Again, this is not an end-all, be-all comparison and for people familiar with smartphones, there’s nothing new here and I expect long-time smartphone device owners to add great commentary. However, if the iPhone is your first "smartphone" experience, it’s worth mentioning that there are alternatives that might be better suited for you as a Sprint customer. I’m not suggesting that one device is "best" and others are "second best"; that’s a choice that only you can make based on your needs and your budget. There’s no question that the iPhone excels at what it can do, but it’s definitely worth pointing out what it can’t yet do and which devices can fill those gaps.

6 Responses to “Three iPhone alternatives for Sprint customers”

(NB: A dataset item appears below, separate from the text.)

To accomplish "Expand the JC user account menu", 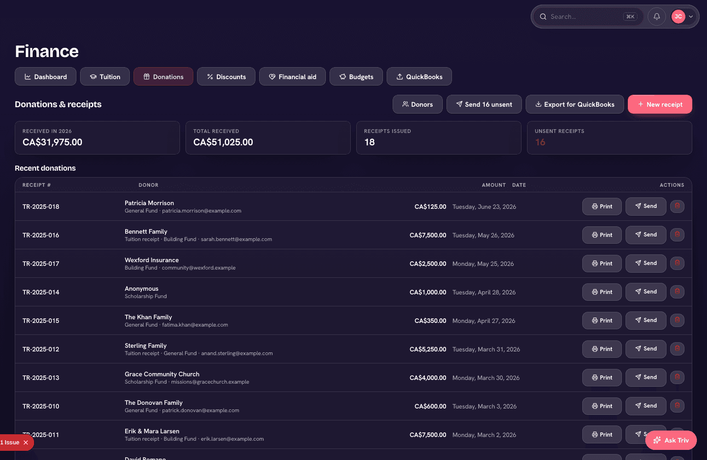I will 683,17.
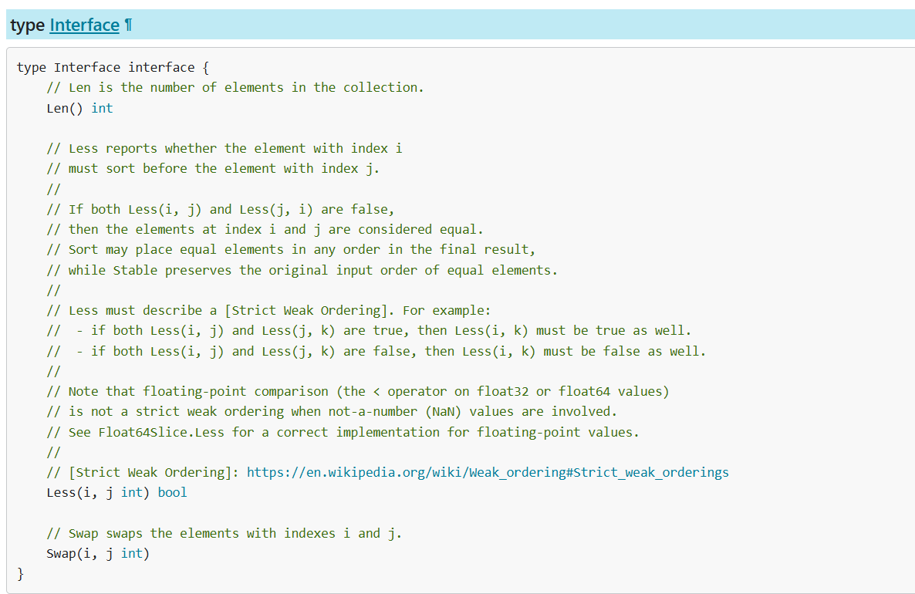Click the "Interface" heading link

[84, 25]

  1. Mattew I think you need the Sprint 8830. (LOL) Its a great phone I have been using it for about 2 weeks and its got so many productive features. I use the GPS with Google maps and shows where your at. Email works great. If you are into IM’s you can load Yahoo, AOL, MSN, Etc.. to stay intouch. You can use the 8830 as BT DUN modem or use USB cable, transfer ring tones, contacts, etc. over bluetooth. I did this to send a ring tone to a Motorola Q and worked great. I use to have the 6700 and this 8830 has been very stable compare to the 6700. You can load up videos to the micro SD and watch them on the 8830. Same with music, pictures. I sync it with Outlook 2007 and able to have my notes, task synced both ways. The best thing I reall like is that the battery life is great. I use it all day with lots of email, web searching, use google maps, look up info, read my RSS, and make lots of calls and can end up with 40% battery life from 6:00 A.M. til 10:00 P.M.

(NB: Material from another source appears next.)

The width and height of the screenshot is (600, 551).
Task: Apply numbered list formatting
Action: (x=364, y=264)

  2. You left out my love, the Palm Treo 700wx! In hindsight, I’ve thought about the Mogul, but it wasn’t available (I don’t think) when I needed a new phone, and the Treo has fulfilled all my needs. I wrote up a small blurb about how the Treo 700wx for Sprint compares to the iPhone to fill this gap ( ).

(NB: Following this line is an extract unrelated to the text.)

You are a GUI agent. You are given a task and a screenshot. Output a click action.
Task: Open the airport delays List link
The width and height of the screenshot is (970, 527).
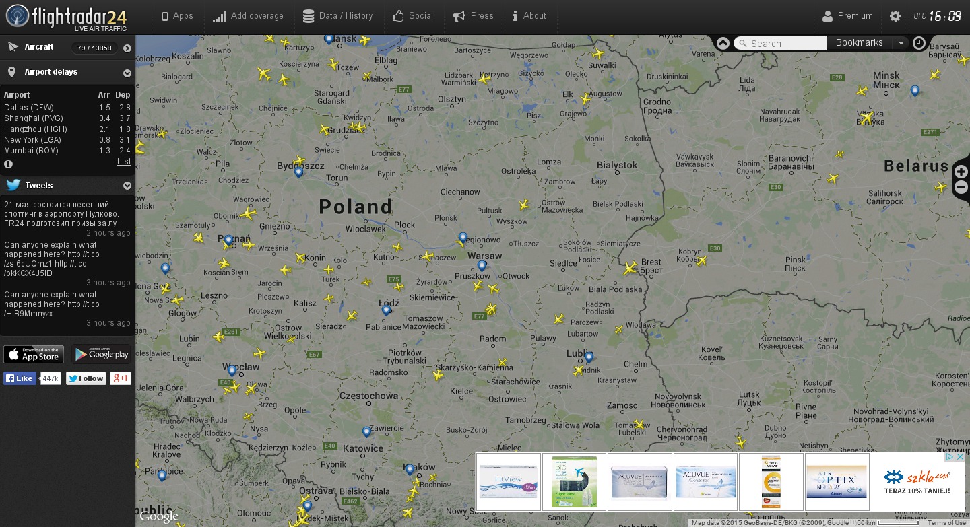click(124, 162)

    Dang.. that Mogul keyboard does look really nice.

  3. Matt, I think the fact that you need convincing why you should switch away from the iPhone says it all. Stick with it, you obviously enjoy what it brings and at the end of the day (or the trial period) that’s all that matters, isn’t it?

  4. Kevin,

    On this last day that I have to return the iPhone you just had to bring out into public what I have been thinking about in the back of my mind. After hearing about the details of the SERO plan, I have been considering adding Sprint and a Mogul or BB 8830 instead of going with AT&T and the iPhone. I only have a few hours left to make the decision though and am leaning towards keeping the iPhone and sticking with AT&T and their 3G network, but am I being swayed by the glitz of the iPhone? Dang, sometimes I can be so wishy-washy :)

  5. Joshua Hall

    Great Review. I am personaly not getting an iPhone until 2nd or third generation because of the limited smartphone functionality. It could be argued that with ATT&T as the only choice for the phone and ATT&T rates and planes as the only choice as well is another reason. I do like the fact that with a 3G SIM card you can put it in any unlocked phone. I believe that since CDMA carriers do not use a sim card,I have not upgraded as easy or as frequently.